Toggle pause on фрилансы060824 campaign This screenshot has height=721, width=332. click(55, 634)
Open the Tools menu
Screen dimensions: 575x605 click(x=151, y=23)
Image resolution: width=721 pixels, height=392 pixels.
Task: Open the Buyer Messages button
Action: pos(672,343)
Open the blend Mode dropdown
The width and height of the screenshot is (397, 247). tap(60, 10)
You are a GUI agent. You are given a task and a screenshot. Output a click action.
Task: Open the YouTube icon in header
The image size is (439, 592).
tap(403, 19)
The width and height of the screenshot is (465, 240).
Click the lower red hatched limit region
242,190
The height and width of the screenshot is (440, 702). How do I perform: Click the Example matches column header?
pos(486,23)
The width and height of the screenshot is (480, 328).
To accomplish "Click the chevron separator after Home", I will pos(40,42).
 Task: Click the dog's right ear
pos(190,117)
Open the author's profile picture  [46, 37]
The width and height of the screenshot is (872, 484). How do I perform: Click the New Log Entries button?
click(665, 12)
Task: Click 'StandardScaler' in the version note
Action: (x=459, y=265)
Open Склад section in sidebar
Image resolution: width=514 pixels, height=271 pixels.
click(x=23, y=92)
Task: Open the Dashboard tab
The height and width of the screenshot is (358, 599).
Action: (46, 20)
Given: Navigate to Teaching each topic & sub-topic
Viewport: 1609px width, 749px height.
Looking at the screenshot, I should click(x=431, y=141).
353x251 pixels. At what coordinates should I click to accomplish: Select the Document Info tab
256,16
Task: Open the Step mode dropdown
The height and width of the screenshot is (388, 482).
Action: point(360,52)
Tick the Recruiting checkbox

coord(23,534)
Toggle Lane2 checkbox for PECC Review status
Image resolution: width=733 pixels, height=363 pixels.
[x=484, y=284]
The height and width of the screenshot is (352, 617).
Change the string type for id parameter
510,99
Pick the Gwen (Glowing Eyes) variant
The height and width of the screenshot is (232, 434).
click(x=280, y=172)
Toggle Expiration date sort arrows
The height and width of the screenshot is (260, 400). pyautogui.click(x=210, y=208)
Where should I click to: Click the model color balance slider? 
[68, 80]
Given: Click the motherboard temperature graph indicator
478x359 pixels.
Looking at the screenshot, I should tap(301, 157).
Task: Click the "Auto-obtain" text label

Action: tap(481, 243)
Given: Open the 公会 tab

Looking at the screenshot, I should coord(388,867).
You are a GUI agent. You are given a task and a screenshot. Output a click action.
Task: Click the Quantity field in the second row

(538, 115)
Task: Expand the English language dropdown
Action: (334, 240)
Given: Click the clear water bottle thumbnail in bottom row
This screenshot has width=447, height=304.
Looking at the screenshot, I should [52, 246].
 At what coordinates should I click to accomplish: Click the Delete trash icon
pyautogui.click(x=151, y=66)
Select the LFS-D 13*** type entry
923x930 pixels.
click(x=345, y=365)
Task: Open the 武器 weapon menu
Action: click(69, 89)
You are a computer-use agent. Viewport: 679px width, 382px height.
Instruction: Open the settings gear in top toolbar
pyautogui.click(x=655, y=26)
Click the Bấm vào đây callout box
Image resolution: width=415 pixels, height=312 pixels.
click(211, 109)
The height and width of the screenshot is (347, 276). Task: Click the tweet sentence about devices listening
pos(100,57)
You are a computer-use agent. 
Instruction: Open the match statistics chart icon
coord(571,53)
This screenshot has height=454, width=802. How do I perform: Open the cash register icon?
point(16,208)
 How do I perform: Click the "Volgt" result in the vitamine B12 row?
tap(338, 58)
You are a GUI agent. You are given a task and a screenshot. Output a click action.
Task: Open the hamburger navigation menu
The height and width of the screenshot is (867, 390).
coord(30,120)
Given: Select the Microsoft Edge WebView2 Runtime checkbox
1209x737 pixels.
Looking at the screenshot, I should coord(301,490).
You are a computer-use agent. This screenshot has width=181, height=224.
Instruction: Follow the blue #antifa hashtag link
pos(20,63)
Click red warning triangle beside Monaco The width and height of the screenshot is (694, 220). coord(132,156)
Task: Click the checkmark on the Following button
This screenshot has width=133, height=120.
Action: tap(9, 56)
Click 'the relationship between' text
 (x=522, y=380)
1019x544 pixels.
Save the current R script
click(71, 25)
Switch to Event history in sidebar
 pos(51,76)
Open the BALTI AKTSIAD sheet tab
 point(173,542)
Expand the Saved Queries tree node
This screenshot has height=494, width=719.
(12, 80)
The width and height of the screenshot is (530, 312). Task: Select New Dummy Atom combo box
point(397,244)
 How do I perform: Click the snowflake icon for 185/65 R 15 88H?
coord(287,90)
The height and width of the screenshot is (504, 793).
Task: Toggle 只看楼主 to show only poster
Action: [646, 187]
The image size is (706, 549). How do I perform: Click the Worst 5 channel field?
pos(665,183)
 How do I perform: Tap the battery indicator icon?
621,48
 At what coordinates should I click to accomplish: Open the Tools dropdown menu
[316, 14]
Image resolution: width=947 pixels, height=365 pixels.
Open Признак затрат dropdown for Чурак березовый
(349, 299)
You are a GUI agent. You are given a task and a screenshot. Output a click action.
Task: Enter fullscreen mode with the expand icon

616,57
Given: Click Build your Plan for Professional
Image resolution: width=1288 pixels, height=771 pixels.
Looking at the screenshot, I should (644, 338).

▬▬▬▬▬▬

Action item: What is needed here is an exact reproduction of all the entries.

Response for this exercise:
Toggle pause on фрилансы060824 campaign This screenshot has height=721, width=332. click(55, 634)
Open the Tools menu
Screen dimensions: 575x605 click(x=151, y=23)
Image resolution: width=721 pixels, height=392 pixels.
Task: Open the Buyer Messages button
Action: pos(672,343)
Open the blend Mode dropdown
The width and height of the screenshot is (397, 247). tap(60, 10)
You are a GUI agent. You are given a task and a screenshot. Output a click action.
Task: Open the YouTube icon in header
The image size is (439, 592).
tap(403, 19)
The width and height of the screenshot is (465, 240).
Click the lower red hatched limit region
242,190
The height and width of the screenshot is (440, 702). How do I perform: Click the Example matches column header?
pos(486,23)
The width and height of the screenshot is (480, 328).
To accomplish "Click the chevron separator after Home", I will pos(40,42).
 Task: Click the dog's right ear
pos(190,117)
Open the author's profile picture  [46, 37]
The width and height of the screenshot is (872, 484). How do I perform: Click the New Log Entries button?
click(665, 12)
Task: Click 'StandardScaler' in the version note
Action: (x=459, y=265)
Open Склад section in sidebar
Image resolution: width=514 pixels, height=271 pixels.
click(x=23, y=92)
Task: Open the Dashboard tab
The height and width of the screenshot is (358, 599).
Action: (46, 20)
Given: Navigate to Teaching each topic & sub-topic
Viewport: 1609px width, 749px height.
Looking at the screenshot, I should click(x=431, y=141).
353x251 pixels. At what coordinates should I click to accomplish: Select the Document Info tab
256,16
Task: Open the Step mode dropdown
The height and width of the screenshot is (388, 482).
Action: point(360,52)
Tick the Recruiting checkbox

coord(23,534)
Toggle Lane2 checkbox for PECC Review status
Image resolution: width=733 pixels, height=363 pixels.
[x=484, y=284]
The height and width of the screenshot is (352, 617).
Change the string type for id parameter
510,99
Pick the Gwen (Glowing Eyes) variant
The height and width of the screenshot is (232, 434).
click(x=280, y=172)
Toggle Expiration date sort arrows
The height and width of the screenshot is (260, 400). pyautogui.click(x=210, y=208)
Where should I click to: Click the model color balance slider? 
[68, 80]
Given: Click the motherboard temperature graph indicator
478x359 pixels.
Looking at the screenshot, I should tap(301, 157).
Task: Click the "Auto-obtain" text label

Action: tap(481, 243)
Given: Open the 公会 tab

Looking at the screenshot, I should coord(388,867).
You are a GUI agent. You are given a task and a screenshot. Output a click action.
Task: Click the Quantity field in the second row

(538, 115)
Task: Expand the English language dropdown
Action: (334, 240)
Given: Click the clear water bottle thumbnail in bottom row
This screenshot has width=447, height=304.
Looking at the screenshot, I should [52, 246].
 At what coordinates should I click to accomplish: Click the Delete trash icon
pyautogui.click(x=151, y=66)
Select the LFS-D 13*** type entry
923x930 pixels.
click(x=345, y=365)
Task: Open the 武器 weapon menu
Action: click(69, 89)
You are a computer-use agent. Viewport: 679px width, 382px height.
Instruction: Open the settings gear in top toolbar
pyautogui.click(x=655, y=26)
Click the Bấm vào đây callout box
Image resolution: width=415 pixels, height=312 pixels.
click(211, 109)
The height and width of the screenshot is (347, 276). Task: Click the tweet sentence about devices listening
pos(100,57)
You are a computer-use agent. 
Instruction: Open the match statistics chart icon
coord(571,53)
This screenshot has height=454, width=802. How do I perform: Open the cash register icon?
point(16,208)
 How do I perform: Click the "Volgt" result in the vitamine B12 row?
tap(338, 58)
You are a GUI agent. You are given a task and a screenshot. Output a click action.
Task: Open the hamburger navigation menu
The height and width of the screenshot is (867, 390).
coord(30,120)
Given: Select the Microsoft Edge WebView2 Runtime checkbox
1209x737 pixels.
Looking at the screenshot, I should coord(301,490).
You are a computer-use agent. This screenshot has width=181, height=224.
Instruction: Follow the blue #antifa hashtag link
pos(20,63)
Click red warning triangle beside Monaco The width and height of the screenshot is (694, 220). coord(132,156)
Task: Click the checkmark on the Following button
This screenshot has width=133, height=120.
Action: tap(9, 56)
Click 'the relationship between' text
 (x=522, y=380)
1019x544 pixels.
Save the current R script
click(71, 25)
Switch to Event history in sidebar
 pos(51,76)
Open the BALTI AKTSIAD sheet tab
 point(173,542)
Expand the Saved Queries tree node
This screenshot has height=494, width=719.
(12, 80)
The width and height of the screenshot is (530, 312). Task: Select New Dummy Atom combo box
point(397,244)
 How do I perform: Click the snowflake icon for 185/65 R 15 88H?
coord(287,90)
The height and width of the screenshot is (504, 793).
Task: Toggle 只看楼主 to show only poster
Action: [646, 187]
The image size is (706, 549). How do I perform: Click the Worst 5 channel field?
pos(665,183)
 How do I perform: Tap the battery indicator icon?
621,48
 At what coordinates should I click to accomplish: Open the Tools dropdown menu
[316, 14]
Image resolution: width=947 pixels, height=365 pixels.
Open Признак затрат dropdown for Чурак березовый
(349, 299)
You are a GUI agent. You are given a task and a screenshot. Output a click action.
Task: Enter fullscreen mode with the expand icon

616,57
Given: Click Build your Plan for Professional
Image resolution: width=1288 pixels, height=771 pixels.
Looking at the screenshot, I should (644, 338).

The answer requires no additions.